You can study a single topic from top to bottom, knowing everything there is to know about topic, or you can learn by solving real problems as and when you encounter them. The first approach is highly academic and the second is highly productive. Both are valid ways of approaching a new topic, but there's another way that I believe balances both the academic with the productive: the 80/20 Principle.
Also known as the Pareto Principle, this little "trick" will save you a lot of time and allow you to focus on what's important. This way of approaching a new topic combines academic study with real-world application. It's the difference between just knowing all the theory or only having practical experience.
Wikipedia has this to say about the Pareto Principle:
The Pareto principle states that for many outcomes, roughly 80% of consequences come from 20% of causes (the "vital few"). Other names for this principle are the 80/20 rule, the law of the vital few, or the principle of factor sparsity. - https://en.wikipedia.org/wiki/Pareto_principle
And Investopedia has this to say:
In business, a goal of the 80-20 rule is to identify inputs that are potentially the most productive and make them the priority. For instance, once managers identify factors that are critical to their company's success, they should give those factors the most focus. - https://www.investopedia.com/terms/1/80-20-rule.asp
At the end of the day businesses want things done fast, cheap and accurately because that's what the end consumer (generally) expects.
Pure academic knowledge is hard to implement in the real world so it's not overly useful to businesses trying to solve software or IT problems. Real world experience lacks the academic understanding of a topic or technology required fix solutions when they stop working. Businesses want to avoid failing IT systems and broken software at all costs as any down time means a reduction in revenue and lost public opinion of their brand.
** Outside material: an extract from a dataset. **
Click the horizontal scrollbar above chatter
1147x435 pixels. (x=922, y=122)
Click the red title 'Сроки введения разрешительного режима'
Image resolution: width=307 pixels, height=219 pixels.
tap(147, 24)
What I do in this course is use the 80/20 "rule" to teach you the core concepts around DevOps and the technologies as well as how-to make them play nice with each other, so that you can build the core academic knowledge you need to understand the topics and technologies, whilst also being able to implement and maintain what you build. This way you learn the academics of a topic AND you learn how-to implement it in the real world, in a way businesses want. This doesn't mean your knowledge is going to be "thin" or useless. In actual fact it means everything I'm teaching you is going to be precisely what you need to know to be productive sooner.